Problem statement => Take the line that contains "How do I perform: Decrease" and each line after it to the end of the material below, and return them exactly, minus the pictures.

======== Input for this task ========

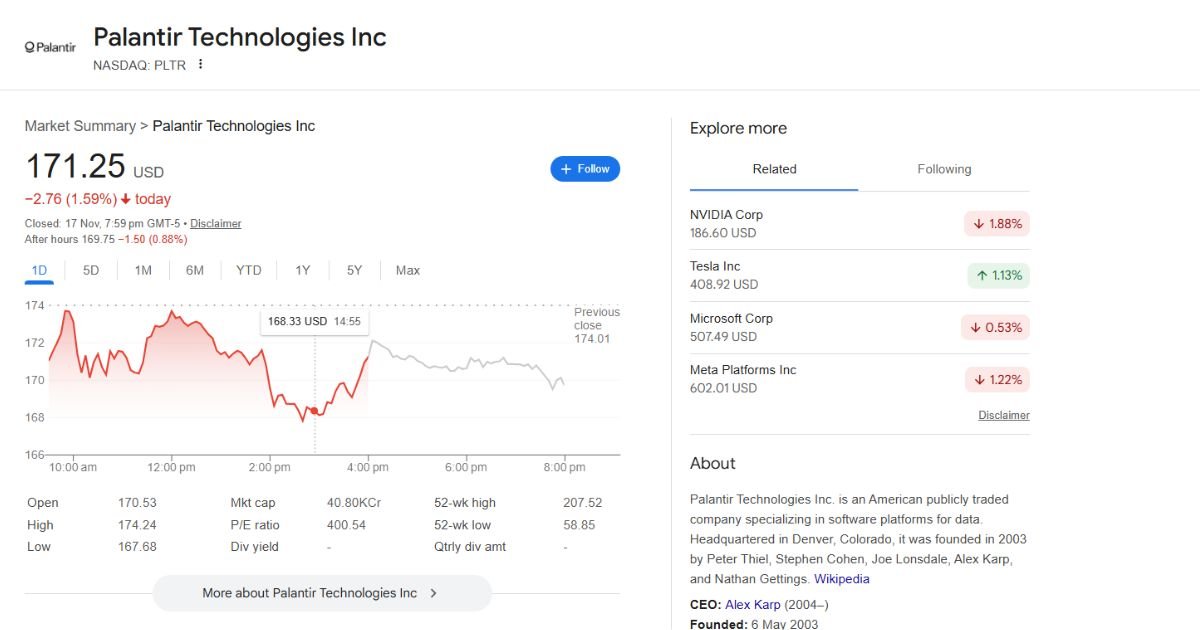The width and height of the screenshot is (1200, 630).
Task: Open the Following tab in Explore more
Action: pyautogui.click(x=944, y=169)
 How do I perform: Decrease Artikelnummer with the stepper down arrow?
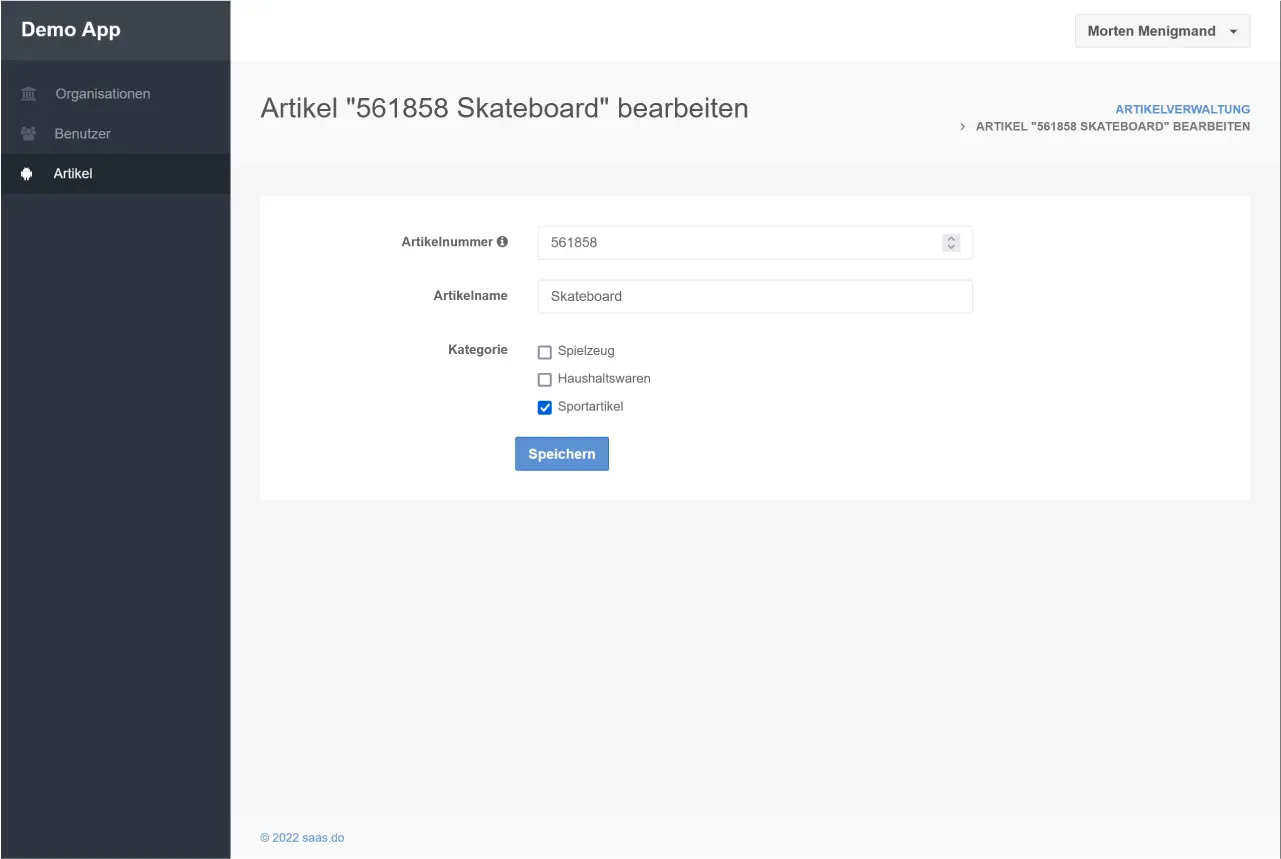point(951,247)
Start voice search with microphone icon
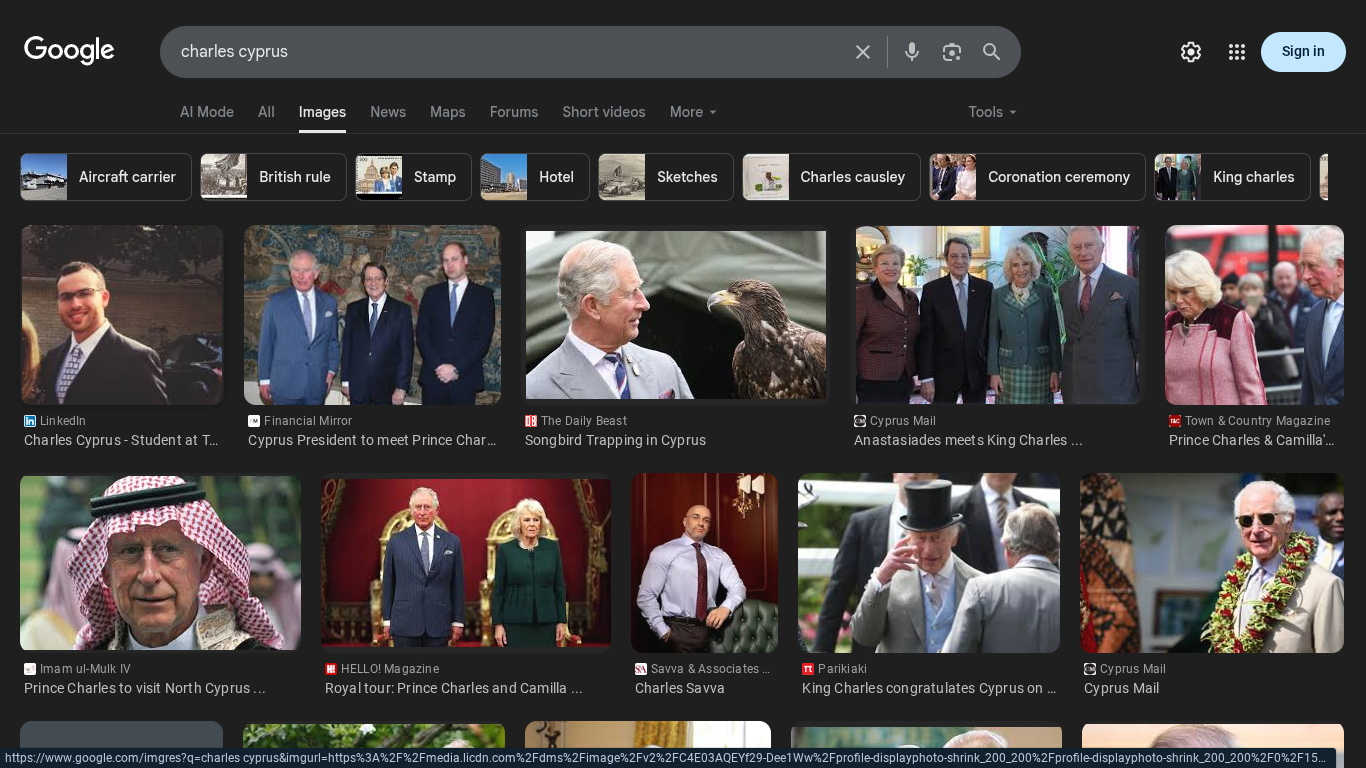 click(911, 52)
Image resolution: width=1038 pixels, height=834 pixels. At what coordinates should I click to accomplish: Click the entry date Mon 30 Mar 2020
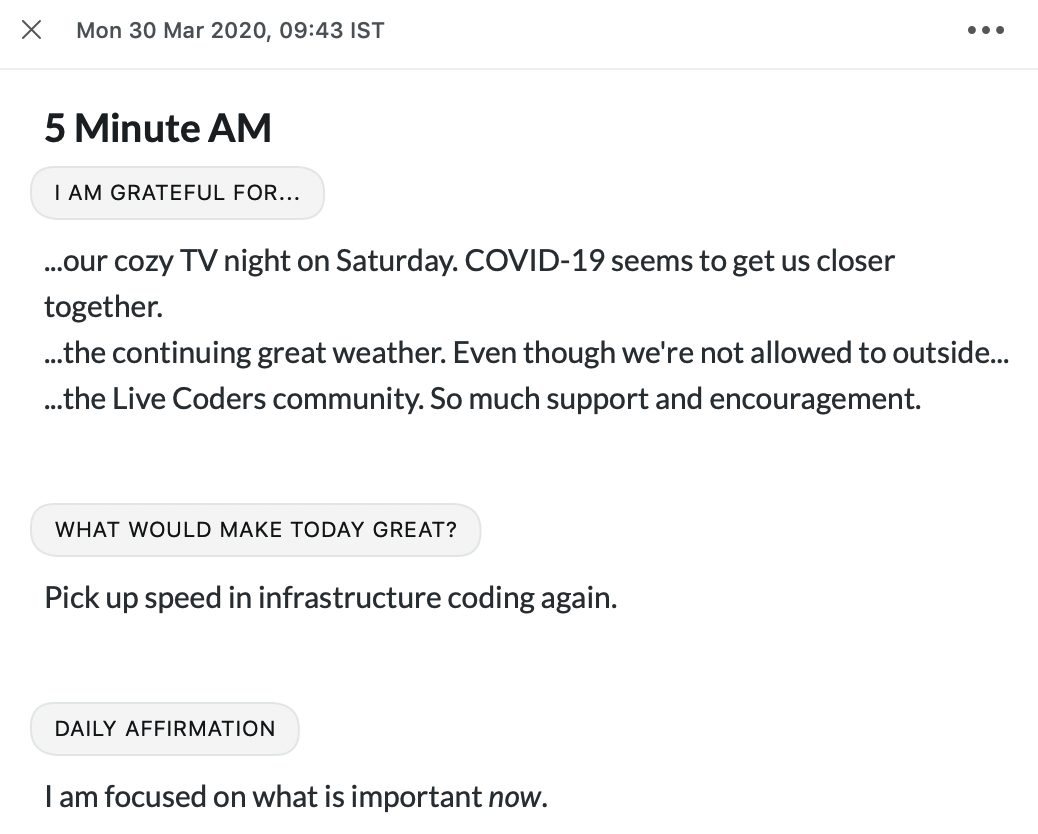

========

Answer box =>
 How do I perform: Decrease Artikelnummer with the stepper down arrow?
point(951,247)
Start voice search with microphone icon
 click(911, 52)
Image resolution: width=1038 pixels, height=834 pixels. At what coordinates should I click to accomplish: Click the entry date Mon 30 Mar 2020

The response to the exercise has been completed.